Government regulations attempt to define the differences between
the people who provide investment-related services. For example,
money managers who handle money for, or sell fee-based investment
advice to more than 15 people must register with the SEC as an
investment advisor - regardless of whether or not they are actually
brokers. This requirement was established by the Federal Investment
Advisors Act of 1940, which officially defines an investment advisor
as any person who, for compensation, engages in the business of
advising others, either directly or through publications or writings.
An investment advisor that registers with the SEC is not required
to have any particular educational or professional achievements.
The legislators are apparently of the belief that no amount of
education or professional experience can prove the competence
or incompetence of anyone who claims to have the ability to manage
money or give investment advice. Only a nominal fee is required
to be officially recognized by the US government as a registered
investment advisor. However, all registered advisors must disclose
any conflicts of interest, as well as details about their background.

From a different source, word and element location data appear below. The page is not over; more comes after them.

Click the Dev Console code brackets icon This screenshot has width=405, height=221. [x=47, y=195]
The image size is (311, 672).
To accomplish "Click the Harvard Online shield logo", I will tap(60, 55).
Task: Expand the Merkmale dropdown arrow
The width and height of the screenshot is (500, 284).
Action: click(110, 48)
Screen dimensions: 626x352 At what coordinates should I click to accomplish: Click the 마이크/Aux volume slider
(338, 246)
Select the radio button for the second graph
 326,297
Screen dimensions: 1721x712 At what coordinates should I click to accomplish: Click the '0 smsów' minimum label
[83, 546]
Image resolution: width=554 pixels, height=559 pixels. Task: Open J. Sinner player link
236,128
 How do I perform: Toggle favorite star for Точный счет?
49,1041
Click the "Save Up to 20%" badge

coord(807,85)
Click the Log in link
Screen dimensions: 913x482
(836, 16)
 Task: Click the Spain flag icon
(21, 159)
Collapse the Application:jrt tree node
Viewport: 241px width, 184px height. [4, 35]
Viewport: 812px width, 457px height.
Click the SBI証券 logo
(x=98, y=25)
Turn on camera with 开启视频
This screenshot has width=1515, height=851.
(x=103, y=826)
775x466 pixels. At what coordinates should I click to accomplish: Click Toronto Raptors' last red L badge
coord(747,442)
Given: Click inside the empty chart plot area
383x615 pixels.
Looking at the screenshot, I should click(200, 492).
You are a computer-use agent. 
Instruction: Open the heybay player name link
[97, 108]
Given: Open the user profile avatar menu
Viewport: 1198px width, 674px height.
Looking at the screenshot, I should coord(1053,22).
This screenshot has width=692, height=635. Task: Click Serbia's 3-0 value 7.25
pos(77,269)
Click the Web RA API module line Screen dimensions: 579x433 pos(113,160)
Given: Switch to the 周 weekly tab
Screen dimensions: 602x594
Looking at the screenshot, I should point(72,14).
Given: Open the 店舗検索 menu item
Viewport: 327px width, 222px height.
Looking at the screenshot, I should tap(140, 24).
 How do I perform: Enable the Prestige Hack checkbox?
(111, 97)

The registration form is a public document available to anyone
for review.
As you have probably gathered, it is not that difficult to become
an offshore
financial advisor. In Australia, they are attempting to make
it more difficult to become a registered financial planner. Due
to a loophole in the system, a person with enough money could
buy a financial planner's practice - and then work under that
license without ever having to become a financial planner!
The only sure way to know how good a prospective financial planner
or advisor may be is to ask them if you can see a list of their
assets. After all, if they can't make money for themselves how
will they ever be able to advise you?
By finding all you can about your offshore financial advisor's
practices and assets, you'll ensure that your money is in good
hands, working for you and not your offshore financial advisor.